Leander hid in their basement while my parents debated their next move.

To reiterate: I knew none of this.

For a long time I used that fact to absolve myself of guilt.

Nota bene: Lucien Moriarty was orchestrating these schemes from abroad, untouchable, unreachable, and soon enough he disappeared from even my brother’s surveilling eye.

In a sick sort of way I admired him for that.

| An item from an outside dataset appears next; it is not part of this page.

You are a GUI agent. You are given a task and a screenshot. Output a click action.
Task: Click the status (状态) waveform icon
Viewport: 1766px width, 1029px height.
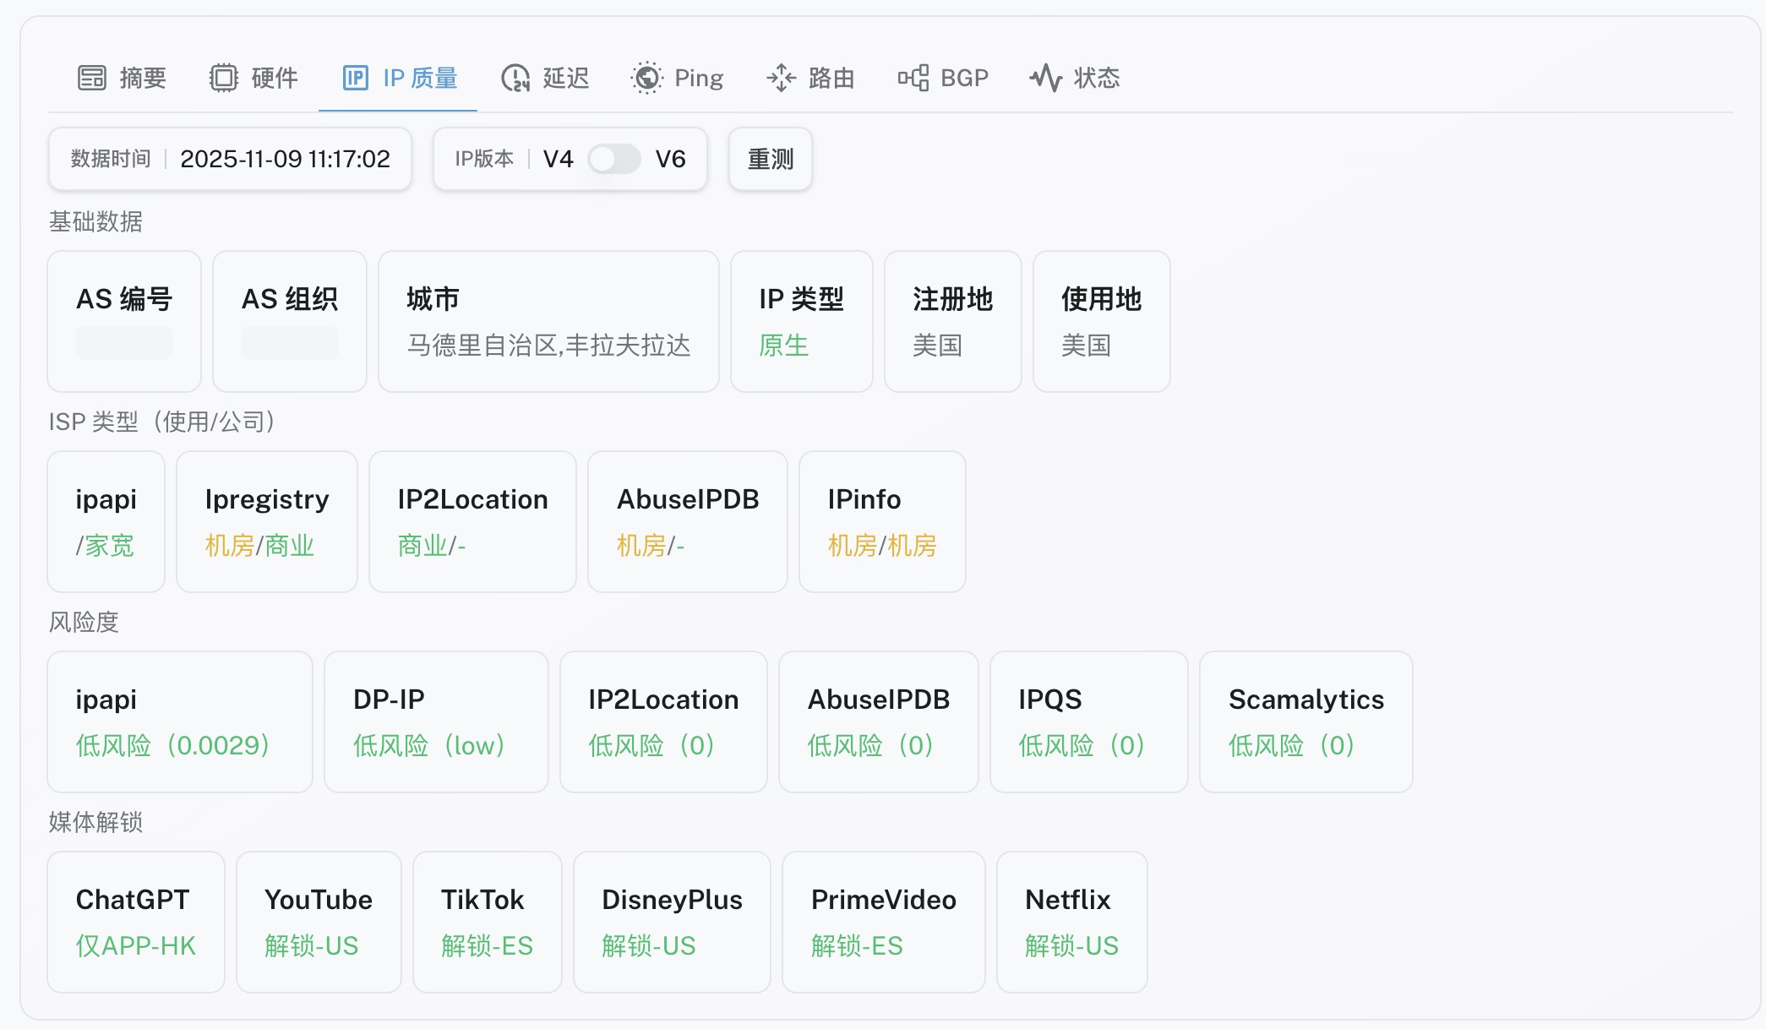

All I had figured, all I had learned, was that Lucien was poisoning my mother, that my family’s finances were in trouble, and that my parents were holding my uncle in their basement. I assumed they had been keeping him captive to demand he hand over his share of the inheritance, thus smoothing over their financial issues.

You see, I’d been given few reasons over the years to believe that my parents could have good intentions.

And still I felt the need to protect them from the consequences of my own mistakes. With the additional bonus of locking up Lucien Moriarty and throwing away the key.

My plan was simple: I would take apart the Moriartys’ forgery ring, then bring back the perpetrators, Hadrian and Phillipa, to our family’s house in England. There, I would frame them for my uncle’s disappearance, freeing my parents from blame. This action would flush Lucien out of hiding, as he would never let his family take the fall for a Holmes’s actions.

My mother’s plan was simple: my uncle Leander would agree to take a nonlethal dose of the same poison Lucien had given to her, then go to the hospital and claim that Hadrian and Phillipa Moriarty had poisoned him. Which would flush Lucien out of hiding. As he would never let his family take the fall for a Holmes’s actions.

You would think, perhaps, from this information, that these two plans would dovetail beautifully.

You would be wrong.

With everything in motion, I dragged Watson back to England with me, and when we all gathered on the lawn outside my house, every two-bit player in this drama—Hadrian and Phillipa loose, having shaken their guard; my father furious at my interference, at my presumption of his and my mother’s guilt; Leander horrified and beaten-down and ill, so ill; and August. His hands up. Pleading for a cease-fire.

When my brother, Milo, arrived rather later than he expected, mistook August Moriarty from a distance for his brother, and from a distance, with a sniper rifle, shot him dead.

Those are the facts.

As far as I understood them. If I understood anything at all.



You see, I had become so used to trusting no one. Being the only one with any kind of plan.

Where did that leave me? It left me left. Leander gone. Milo a murderer. August dead on the snowy lawn, and Watson there, knowing it was my fault, and that was as far as I could go with it, that was as much as I could take.

It was a forced remembering. A penance. It wasn’t meant to dull the ache, but instead to keep the ache alive. It had been so easy for me to isolate that part of myself that felt that I had begun to believe it was natural. I had been wrong. I was unlearning.

You need to feel the blood underneath all that reason, Detective Inspector Green had said. You need to feel it, and not apologize for feeling. Or else, every now and then, it’ll happen anyway, and you’ll be so overwhelmed that you’ll act only on that instinct, and you’ll continue to do very stupid things.